Though native speakers may not notice it, English verbs also change depending on who performs it and when the action occurs. Most verbs only change in the third person singular (see below) in English, but all verbs change to distinguish when something occurs.

Person (Singular) Present tense Past tense
First person I walk I walked
Second person You walk You walked
Third person He/She walks He/She walked

In most cases (apart from irregular verbs), the English past tense is formed by adding -ed to the word. Both English and French have a lot of irregular verbs which simply need to be memorized, but learning the rule for regular verbs makes conjugation much easier.

Being exposed to verbs in context (rather than just in a chart) is also crucial to becoming comfortable using them – not to mention it’s more fun! Use Lingvist’s French Course to see verbs in context, as well as look over grammar tips to clarify concepts explicitly as needed.

To Infinitif and Beyond

The infinitive form of a verb is its most basic form. You can spot them easily in French because they retain their original ending of -er, -ir, or -re. The equivalent meaning in English is the same as “to [verb],” so aimer translates to “to like.”

Except when stacking two verbs together (“She [likes] [to run]”/ “Elle [aime] [courir]”), the infinitive form needs to change to express the who and when. This is where conjugation comes in.

For regular verbs, the infinitive lends its stem to its conjugated forms in a predictable way.

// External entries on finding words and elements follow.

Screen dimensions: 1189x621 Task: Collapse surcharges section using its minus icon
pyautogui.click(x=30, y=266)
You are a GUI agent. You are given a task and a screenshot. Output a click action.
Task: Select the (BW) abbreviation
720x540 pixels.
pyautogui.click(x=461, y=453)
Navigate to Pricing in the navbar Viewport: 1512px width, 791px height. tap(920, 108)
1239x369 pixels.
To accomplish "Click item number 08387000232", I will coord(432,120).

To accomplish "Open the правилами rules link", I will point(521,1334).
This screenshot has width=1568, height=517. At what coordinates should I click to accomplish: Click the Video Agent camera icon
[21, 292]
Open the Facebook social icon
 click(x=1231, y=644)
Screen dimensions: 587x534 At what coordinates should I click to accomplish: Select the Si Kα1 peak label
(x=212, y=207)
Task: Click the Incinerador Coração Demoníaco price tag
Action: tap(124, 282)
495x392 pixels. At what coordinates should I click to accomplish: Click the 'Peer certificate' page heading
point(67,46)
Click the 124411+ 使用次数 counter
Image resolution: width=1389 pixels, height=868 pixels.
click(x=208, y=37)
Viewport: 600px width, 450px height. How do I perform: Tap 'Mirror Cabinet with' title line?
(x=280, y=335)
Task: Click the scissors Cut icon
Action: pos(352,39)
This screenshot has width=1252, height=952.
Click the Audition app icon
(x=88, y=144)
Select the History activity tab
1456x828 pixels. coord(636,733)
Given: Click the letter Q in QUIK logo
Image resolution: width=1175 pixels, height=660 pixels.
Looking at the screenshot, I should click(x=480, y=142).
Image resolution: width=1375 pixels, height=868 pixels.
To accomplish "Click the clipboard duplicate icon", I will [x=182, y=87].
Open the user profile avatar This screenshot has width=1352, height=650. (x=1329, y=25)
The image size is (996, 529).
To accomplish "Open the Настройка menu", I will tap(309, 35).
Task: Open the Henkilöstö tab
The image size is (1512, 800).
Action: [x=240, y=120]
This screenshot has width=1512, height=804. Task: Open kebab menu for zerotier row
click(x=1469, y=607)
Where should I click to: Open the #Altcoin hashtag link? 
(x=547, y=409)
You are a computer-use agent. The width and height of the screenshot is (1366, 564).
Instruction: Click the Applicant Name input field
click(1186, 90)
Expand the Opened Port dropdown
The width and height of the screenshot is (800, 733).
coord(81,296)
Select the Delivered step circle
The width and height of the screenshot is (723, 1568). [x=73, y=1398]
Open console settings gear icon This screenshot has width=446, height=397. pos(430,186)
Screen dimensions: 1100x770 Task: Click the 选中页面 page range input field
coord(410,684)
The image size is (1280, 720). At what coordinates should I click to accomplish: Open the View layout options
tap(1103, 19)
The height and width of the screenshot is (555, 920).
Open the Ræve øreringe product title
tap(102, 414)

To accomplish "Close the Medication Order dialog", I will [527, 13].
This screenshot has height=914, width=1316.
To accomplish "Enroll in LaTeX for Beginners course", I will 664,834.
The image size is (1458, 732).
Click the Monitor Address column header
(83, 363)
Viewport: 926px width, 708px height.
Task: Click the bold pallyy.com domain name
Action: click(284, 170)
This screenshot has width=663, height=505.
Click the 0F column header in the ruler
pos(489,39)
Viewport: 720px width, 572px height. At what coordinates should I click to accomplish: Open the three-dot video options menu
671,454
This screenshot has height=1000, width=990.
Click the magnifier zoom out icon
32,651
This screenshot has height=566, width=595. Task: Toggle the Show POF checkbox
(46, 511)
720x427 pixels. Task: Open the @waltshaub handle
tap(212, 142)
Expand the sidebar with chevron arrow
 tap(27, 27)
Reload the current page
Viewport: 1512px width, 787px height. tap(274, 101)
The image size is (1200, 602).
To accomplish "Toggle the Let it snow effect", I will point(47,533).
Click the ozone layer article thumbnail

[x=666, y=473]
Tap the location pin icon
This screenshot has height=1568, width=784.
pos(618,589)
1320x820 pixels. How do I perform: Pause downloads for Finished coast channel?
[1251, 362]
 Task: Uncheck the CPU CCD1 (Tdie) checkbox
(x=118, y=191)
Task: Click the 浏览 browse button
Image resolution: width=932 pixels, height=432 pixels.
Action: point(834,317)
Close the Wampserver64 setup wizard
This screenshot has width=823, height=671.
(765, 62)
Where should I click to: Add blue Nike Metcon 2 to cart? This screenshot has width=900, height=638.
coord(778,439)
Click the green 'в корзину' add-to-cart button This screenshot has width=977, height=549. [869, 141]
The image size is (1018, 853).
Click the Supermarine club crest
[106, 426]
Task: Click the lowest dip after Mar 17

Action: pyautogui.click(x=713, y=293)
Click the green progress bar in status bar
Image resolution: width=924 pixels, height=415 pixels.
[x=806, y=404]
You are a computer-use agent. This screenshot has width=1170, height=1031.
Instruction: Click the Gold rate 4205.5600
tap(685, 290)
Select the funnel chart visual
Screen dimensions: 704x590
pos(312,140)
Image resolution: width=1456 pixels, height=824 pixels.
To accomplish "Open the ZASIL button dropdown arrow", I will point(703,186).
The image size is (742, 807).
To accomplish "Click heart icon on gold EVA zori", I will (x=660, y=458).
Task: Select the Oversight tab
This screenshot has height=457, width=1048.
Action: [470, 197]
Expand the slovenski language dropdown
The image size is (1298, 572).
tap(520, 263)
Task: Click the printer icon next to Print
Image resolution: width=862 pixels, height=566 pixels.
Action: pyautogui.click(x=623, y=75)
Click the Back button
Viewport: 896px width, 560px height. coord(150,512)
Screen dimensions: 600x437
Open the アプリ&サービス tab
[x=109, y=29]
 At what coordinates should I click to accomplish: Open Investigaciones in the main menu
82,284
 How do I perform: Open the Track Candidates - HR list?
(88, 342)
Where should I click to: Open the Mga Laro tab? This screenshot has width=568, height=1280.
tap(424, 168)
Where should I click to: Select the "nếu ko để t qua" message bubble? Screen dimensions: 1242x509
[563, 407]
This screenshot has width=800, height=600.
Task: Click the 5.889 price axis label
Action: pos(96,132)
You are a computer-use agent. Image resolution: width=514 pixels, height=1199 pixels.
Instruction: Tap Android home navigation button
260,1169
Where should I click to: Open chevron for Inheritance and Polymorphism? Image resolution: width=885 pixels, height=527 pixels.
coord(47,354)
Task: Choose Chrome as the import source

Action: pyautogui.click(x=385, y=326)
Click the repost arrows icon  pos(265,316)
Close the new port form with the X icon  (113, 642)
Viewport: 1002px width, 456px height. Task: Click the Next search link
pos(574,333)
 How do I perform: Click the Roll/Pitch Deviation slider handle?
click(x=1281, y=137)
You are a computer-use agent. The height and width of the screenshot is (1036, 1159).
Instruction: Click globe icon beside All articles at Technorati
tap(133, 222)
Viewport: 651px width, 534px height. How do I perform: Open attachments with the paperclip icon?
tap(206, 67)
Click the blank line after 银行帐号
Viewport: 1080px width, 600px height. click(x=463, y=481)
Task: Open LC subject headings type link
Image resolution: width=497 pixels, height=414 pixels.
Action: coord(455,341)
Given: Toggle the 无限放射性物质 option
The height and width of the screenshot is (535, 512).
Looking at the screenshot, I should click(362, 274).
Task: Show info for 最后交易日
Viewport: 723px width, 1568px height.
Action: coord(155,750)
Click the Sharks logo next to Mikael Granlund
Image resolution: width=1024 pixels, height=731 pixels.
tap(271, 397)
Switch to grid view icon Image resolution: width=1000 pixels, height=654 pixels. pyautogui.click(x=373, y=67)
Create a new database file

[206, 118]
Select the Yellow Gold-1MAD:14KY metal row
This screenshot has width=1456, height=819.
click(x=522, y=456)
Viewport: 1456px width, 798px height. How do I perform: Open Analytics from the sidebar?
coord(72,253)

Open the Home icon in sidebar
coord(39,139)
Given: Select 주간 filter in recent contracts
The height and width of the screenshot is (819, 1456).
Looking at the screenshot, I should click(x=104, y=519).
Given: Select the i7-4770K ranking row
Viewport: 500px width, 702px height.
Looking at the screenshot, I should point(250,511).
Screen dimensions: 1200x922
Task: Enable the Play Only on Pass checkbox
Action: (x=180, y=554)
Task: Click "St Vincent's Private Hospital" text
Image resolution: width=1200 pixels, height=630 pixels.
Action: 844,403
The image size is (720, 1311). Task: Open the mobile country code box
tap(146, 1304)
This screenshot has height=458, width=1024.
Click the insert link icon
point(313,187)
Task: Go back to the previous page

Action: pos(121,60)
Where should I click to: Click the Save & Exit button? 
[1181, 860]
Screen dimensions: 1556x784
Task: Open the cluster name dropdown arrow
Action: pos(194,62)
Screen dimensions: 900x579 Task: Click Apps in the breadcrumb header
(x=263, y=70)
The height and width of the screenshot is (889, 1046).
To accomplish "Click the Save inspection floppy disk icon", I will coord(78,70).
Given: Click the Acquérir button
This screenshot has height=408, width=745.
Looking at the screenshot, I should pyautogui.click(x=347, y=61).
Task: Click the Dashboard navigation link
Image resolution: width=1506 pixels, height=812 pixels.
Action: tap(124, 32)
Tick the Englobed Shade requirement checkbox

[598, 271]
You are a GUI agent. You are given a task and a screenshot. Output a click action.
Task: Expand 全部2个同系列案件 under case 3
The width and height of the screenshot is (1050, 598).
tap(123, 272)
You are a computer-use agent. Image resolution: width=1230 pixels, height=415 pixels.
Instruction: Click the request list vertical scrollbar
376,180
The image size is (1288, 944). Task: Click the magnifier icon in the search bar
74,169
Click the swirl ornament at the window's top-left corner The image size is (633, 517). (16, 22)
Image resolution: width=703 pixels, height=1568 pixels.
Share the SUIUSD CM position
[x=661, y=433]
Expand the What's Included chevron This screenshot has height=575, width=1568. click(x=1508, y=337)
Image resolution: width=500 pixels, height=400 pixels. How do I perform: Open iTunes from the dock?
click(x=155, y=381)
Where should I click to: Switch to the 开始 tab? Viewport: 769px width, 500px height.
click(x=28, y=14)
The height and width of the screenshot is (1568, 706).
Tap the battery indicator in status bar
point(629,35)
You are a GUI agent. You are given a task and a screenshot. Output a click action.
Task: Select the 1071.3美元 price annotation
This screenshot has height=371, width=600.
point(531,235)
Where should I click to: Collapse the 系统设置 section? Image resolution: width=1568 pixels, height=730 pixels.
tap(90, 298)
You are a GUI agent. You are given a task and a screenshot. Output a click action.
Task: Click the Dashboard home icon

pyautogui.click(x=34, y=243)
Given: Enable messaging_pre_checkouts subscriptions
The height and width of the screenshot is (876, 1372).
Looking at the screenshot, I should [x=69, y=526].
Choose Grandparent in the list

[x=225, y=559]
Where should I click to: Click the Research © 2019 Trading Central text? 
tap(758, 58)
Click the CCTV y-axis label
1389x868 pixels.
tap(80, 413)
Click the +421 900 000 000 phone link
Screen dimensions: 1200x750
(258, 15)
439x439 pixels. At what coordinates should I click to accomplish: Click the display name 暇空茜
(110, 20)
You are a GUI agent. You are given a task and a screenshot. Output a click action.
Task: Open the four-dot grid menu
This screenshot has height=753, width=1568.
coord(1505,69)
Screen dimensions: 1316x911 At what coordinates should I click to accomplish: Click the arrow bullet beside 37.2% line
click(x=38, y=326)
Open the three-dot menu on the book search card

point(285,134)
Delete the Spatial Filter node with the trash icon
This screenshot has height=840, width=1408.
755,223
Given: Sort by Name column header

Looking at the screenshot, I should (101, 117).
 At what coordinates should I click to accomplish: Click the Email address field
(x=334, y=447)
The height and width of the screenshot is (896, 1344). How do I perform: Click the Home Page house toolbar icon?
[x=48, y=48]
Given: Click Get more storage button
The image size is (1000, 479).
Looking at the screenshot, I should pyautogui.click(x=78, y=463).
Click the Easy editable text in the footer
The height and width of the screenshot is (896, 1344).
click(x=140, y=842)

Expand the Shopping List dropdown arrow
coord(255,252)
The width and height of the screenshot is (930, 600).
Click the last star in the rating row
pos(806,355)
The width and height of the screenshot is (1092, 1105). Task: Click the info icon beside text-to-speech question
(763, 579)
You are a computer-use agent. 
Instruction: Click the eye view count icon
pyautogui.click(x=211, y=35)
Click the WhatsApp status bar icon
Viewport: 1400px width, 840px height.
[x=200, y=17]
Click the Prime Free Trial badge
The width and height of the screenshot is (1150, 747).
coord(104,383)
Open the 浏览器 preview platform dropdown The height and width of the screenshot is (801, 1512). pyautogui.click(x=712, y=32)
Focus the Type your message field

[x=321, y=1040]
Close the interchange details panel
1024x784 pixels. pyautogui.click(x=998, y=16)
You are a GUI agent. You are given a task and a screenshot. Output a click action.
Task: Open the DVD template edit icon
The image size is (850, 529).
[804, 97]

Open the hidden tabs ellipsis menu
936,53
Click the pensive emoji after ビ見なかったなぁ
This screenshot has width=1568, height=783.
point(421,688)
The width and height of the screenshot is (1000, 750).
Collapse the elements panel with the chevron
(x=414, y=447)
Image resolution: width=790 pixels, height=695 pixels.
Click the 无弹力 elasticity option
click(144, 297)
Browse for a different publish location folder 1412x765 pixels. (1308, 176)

The stem, or radical (from “root” in French: racine), is the part that occurs before the -er, -ir, or -re.

Simply put, to conjugate an -er verb, drop the -er and add the appropriate ending according to the person and tense.

For example, in the present tense you add -e, -es, -e, -ons, -ez, or -ent to the remaining stem after removing -er.

Conjugating Regular -er Verbs in Present Tense

To talk about something being done presently, drop the -er and add one of these endings.

English often uses the present continuous (example below with arriver) instead of the present indicative, so you’ll end up using the present indicative a lot more often in French than you do in English. In English, the present often has an implied regularity or habitual connotation to it. The French indicative can be used to talk about habitual actions, but also to describe something happening presently or that will occur immediately.

I am arriving [pres. cont.] / I arrive (…at 8:00 every morning) [present indicative] = J’arrive [present indicative].

You may have also noticed that when the first letter of the next word is a vowel, the personal pronoun je (“I”) is combined with the word to form j’arrive.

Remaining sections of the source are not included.